M. Claude Domeizel . - Les enseignants d'aujourd'hui n'ont pas moins de mérite que ceux d'hier, ils font tout autant leur travail, pour lequel ils sont formés, et il ne sert à rien d'accuser le corps enseignant !

M. Jean-Pierre Plancade . - Je le fais d'autant moins que ma fille est enseignante en ZEP : c'est bien pourquoi, aussi, je constate des changements, par rapport aux générations antérieures.

M. Yannick Bodin . - Il y avait plus d'absentéisme au début du XX e siècle qu'au début du XXI e siècle !

M. Jean-Pierre Plancade . - Vous savez bien que c'était pour d'autres raisons...

M. Jacques Legendre, président . - Ce texte est venu devant notre commission parce qu'il est de nature éducative, et j'ai travaillé à le faire reconnaître. Si son objet avait été principalement la suspension des allocations familiales, la commission des affaires sociales en aurait été saisie : voilà l'esprit de ce texte !

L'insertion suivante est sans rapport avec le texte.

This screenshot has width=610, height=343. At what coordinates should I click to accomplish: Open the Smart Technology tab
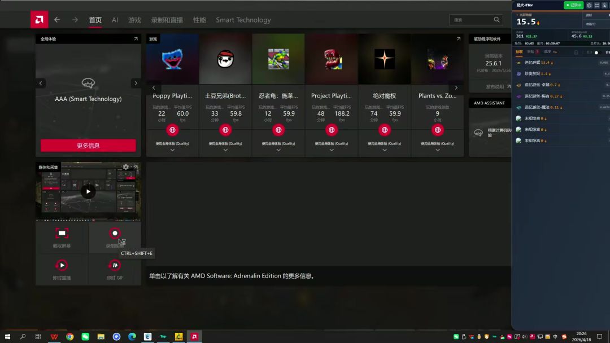click(x=243, y=20)
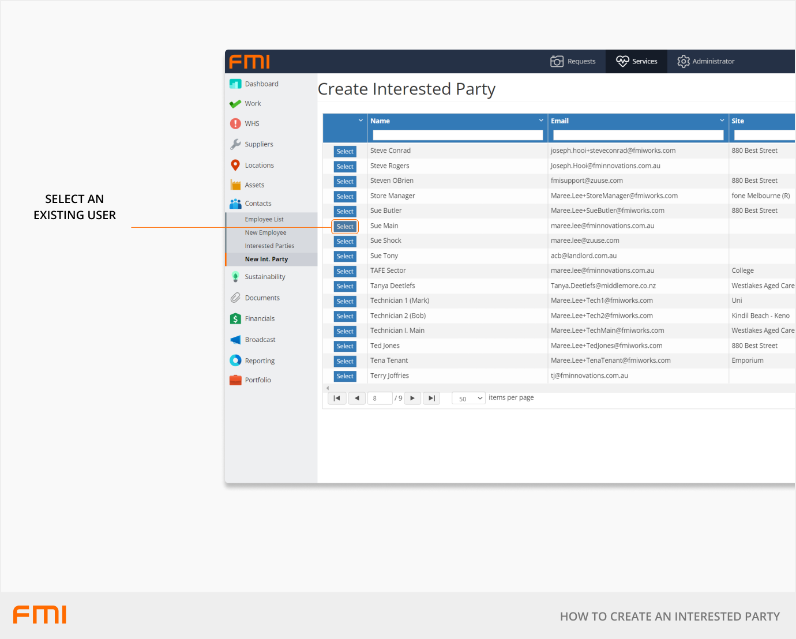Open the Sustainability lightbulb icon
Viewport: 796px width, 639px height.
coord(235,277)
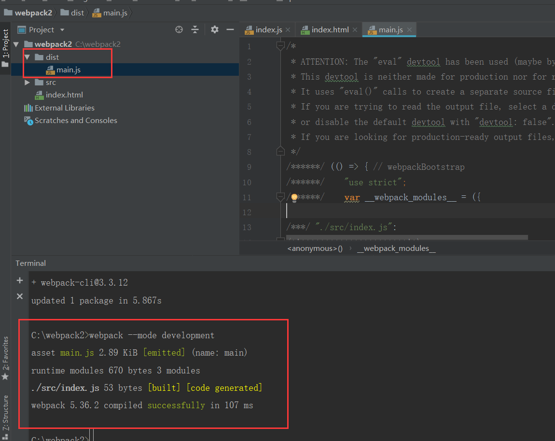Expand the src folder in project tree
Screen dimensions: 555x441
[x=27, y=82]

J'admets la comparaison avec la loi Hadopi, qui est effectivement longue à mettre en place. Avec Hadopi, nous n'avons pas cherché à supprimer par plaisir l'accès à Internet, mais à rappeler l'exigence républicaine consistant à payer le service utilisé, au bénéfice de la création. De même, ici, la perspective de suspendre les allocations familiales ne vise pas à faire des économies, mais à mobiliser les familles contre l'absentéisme à l'école. Des effets positifs d'Hadopi ont d'ailleurs été enregistrés avant même l'entrée en application de la loi : les ventes de disques ont progressé de 7 % depuis le début de l'année, c'est bien que des gens n'ont plus piraté sans retenue comme ils le faisaient auparavant. Ici encore, il s'agit de sensibiliser les parents, pour n'avoir pas à suspendre les allocations.

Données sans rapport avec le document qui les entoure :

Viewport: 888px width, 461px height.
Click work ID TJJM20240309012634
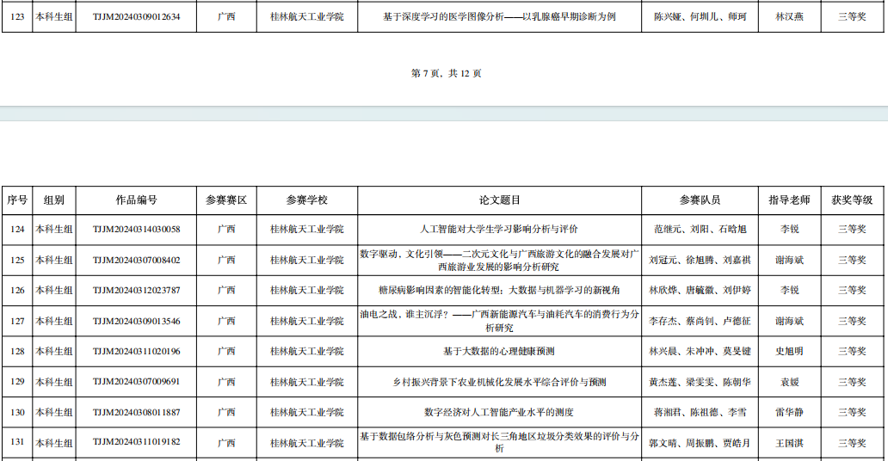click(136, 16)
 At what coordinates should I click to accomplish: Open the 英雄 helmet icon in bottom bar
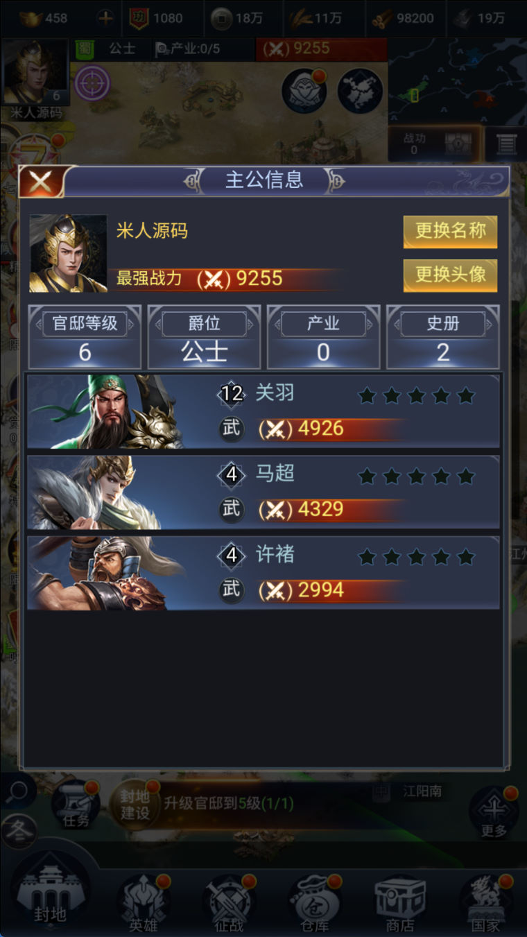coord(144,903)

M. Jean-Claude Carle, rapporteur . - L'absentéisme est une réalité, mais est-ce un tabou ? Il faut le traiter sans passion en évitant le tout-répressif comme l'angélisme, car ce qui est grave, c'est le risque de dérive vers la délinquance. Il faut briser un cercle infernal et prévenir des situations dramatiques en jouant des trois leviers à notre disposition. La responsabilité est d'abord celle des parents. Je siège au conseil d'administration d'un lycée hôtelier : on nous signalait récemment une amélioration des résultats mais une aggravation de l'absentéisme, désormais couvert par les parents. La suspension, puis la suppression des allocations familiales, est l'arme dissuasive et elle peut avoir des effets, car elle sera plus applicable que la loi actuelle, qui n'est pas appliquée. Il n'y a pas eu de signalement aux CAF depuis 2006 alors qu'il y en avait eu plus de 7 000 en 2002 ; mais après la suspension des allocations, il n'y avait plus que 700 récidivistes. La mesure marchera puisque le président du conseil général n'interviendra plus que pour proposer le contrat d'accompagnement parental. Enfin, l'Assemblée nationale a introduit l'article 1 er bis , qui fait obligation au directeur d'école ou d'établissement de recevoir les parents pour leur exposer le projet d'école et le règlement intérieur.

Pour toutes ces raisons, je propose un vote conforme.

M. Jacques Legendre, président . - Mes collègues peuvent poursuivre leur réflexion pendant l'été. Mais je dois néanmoins mettre aux voix la proposition de loi.

M. Serge Lagauche . - C'est comme toujours le gouvernement qui a demandé l'urgence pour l'Hadopi. Quant à ce texte, vous seriez plus crédibles si vous arrêtiez la révision générale des politiques publiques à l'Éducation nationale, qui devient intolérable, surtout à l'approche de la rentrée.

Conformément à la proposition du rapporteur, la commission a adopté le texte de la proposition de loi sans modification, dans la rédaction de l'Assemblée nationale.